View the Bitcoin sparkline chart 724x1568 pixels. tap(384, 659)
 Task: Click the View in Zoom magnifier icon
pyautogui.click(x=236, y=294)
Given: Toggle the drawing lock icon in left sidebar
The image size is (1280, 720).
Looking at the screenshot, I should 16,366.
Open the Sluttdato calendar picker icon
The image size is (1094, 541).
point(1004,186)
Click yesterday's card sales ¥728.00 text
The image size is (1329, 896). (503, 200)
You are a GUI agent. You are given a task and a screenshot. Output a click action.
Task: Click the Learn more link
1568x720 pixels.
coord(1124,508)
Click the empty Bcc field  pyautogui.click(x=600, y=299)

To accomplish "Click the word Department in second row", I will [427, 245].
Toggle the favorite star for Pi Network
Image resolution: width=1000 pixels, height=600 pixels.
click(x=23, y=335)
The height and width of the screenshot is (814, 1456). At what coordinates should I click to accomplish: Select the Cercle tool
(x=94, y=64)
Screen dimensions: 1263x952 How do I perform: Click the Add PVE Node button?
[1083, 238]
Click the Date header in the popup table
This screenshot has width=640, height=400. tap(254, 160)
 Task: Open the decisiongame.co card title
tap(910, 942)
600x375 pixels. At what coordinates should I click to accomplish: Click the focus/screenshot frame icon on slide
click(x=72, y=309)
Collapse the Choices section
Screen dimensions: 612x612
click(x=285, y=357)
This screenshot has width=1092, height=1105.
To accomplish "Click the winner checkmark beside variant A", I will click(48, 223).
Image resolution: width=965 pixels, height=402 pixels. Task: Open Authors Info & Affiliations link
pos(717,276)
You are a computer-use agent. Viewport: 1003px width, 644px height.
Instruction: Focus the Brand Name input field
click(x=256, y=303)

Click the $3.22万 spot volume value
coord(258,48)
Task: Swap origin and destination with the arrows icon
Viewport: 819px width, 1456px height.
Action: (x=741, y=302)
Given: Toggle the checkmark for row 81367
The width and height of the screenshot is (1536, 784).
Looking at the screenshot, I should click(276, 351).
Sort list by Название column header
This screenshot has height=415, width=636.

▬▬▬

Starting at the line that contains "Given: Toggle the checkmark for row 81367", print every line through the last one of the records, exactly and with nothing else.

Given: Toggle the checkmark for row 81367
The width and height of the screenshot is (1536, 784).
Looking at the screenshot, I should click(276, 351).
Sort list by Название column header
This screenshot has height=415, width=636.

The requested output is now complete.